Proza, góry i muzyka

czwartek, 20 października 2022

FOTO WSPOMNIENIA Z WAKACJI CZ. 1

Witajcie Kochani 

Wracam do Was wreszcie po dłuższej przerwie. Mam nadzieję, że się nie martwiliście za bardzo moim zniknięciem z blogosfery. Trochę to było spowodowane brakiem komputera, a że niestety nie umiem pisać na telefonie (nie mam żywcem cierpliwości do dotyku w komórce) to też wszystko stanęło. Teraz nadal nie mam własnego laptopa, więc muszę pożyczać go od młodszej córki i już nie piszę tak często jak przedtem.
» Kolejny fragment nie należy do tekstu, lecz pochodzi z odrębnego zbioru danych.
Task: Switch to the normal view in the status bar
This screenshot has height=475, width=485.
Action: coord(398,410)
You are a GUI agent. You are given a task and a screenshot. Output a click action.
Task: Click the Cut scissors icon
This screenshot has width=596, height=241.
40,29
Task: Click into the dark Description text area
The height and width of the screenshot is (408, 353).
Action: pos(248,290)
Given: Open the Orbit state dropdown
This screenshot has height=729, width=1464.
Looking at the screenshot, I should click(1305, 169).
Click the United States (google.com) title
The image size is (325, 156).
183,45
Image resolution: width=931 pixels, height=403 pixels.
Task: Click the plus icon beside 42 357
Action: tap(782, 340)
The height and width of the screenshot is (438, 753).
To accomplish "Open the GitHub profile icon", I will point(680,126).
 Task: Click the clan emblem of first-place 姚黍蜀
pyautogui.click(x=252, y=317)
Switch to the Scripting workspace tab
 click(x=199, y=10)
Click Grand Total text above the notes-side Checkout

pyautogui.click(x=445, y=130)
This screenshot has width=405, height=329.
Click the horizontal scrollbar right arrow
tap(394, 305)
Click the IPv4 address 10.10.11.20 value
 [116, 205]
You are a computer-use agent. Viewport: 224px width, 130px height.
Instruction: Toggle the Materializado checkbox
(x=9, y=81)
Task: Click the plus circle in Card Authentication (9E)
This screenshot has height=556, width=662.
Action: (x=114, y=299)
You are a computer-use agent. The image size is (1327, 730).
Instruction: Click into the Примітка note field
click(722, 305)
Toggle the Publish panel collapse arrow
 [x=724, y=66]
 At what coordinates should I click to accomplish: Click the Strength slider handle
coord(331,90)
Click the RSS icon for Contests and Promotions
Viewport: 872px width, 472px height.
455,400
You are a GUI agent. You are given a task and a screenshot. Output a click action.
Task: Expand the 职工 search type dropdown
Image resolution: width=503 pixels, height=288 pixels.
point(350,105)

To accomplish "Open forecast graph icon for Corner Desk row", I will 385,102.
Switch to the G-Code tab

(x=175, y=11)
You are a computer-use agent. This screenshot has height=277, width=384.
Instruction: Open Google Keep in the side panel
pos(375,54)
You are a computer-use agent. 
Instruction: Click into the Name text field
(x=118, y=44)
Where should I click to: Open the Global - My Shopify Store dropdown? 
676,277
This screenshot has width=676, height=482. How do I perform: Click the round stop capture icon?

Więcej czytałam i oglądałam przez ostatni czas niż pisałam, a poza tym wędrowałam z rodziną po naszych ukochanych Beskidach - był Lubań jak co roku, był Turbacz oraz Ćwilin i Luboń Wielki w Beskidzie Wyspowym. Dodam jeszcze, że zapisaliśmy się wszyscy do Klubu Zdobywców Korony Gór Polski (28 górek) i do Diademu Gór Polski (80 górek) także jest co zdobywać - zaczęliśmy pod koniec sierpnia i do tej pory mamy 3 szczyty do Diademu i jeden do Korony. Już jakiś czas się zbierałam do podjęcia tego wezwania i w końcu się udało, z czego bardzo się cieszę, nie mniej jednak muszę kondycję poprawić, gdyż po ostatnim Turbaczu czułam się tak jakby mnie czołg przejechał dosłownie. Ledwo doszłam i zeszłam. Będzie się chodzić i poznawać regiony, które dotąd nie były nam znane i to jest w tej przygodzie najlepsze moim zdaniem. Postanowiłam również, że w międzyczasie mogę zdobyć również Koronę Beskidu Wyspowego który nie wchodzi do Głównego Szlaku Beskidzkiego, a bardzo mnie intryguje ten Beskid i to nie od dziś, podobnie Beskid Niski. 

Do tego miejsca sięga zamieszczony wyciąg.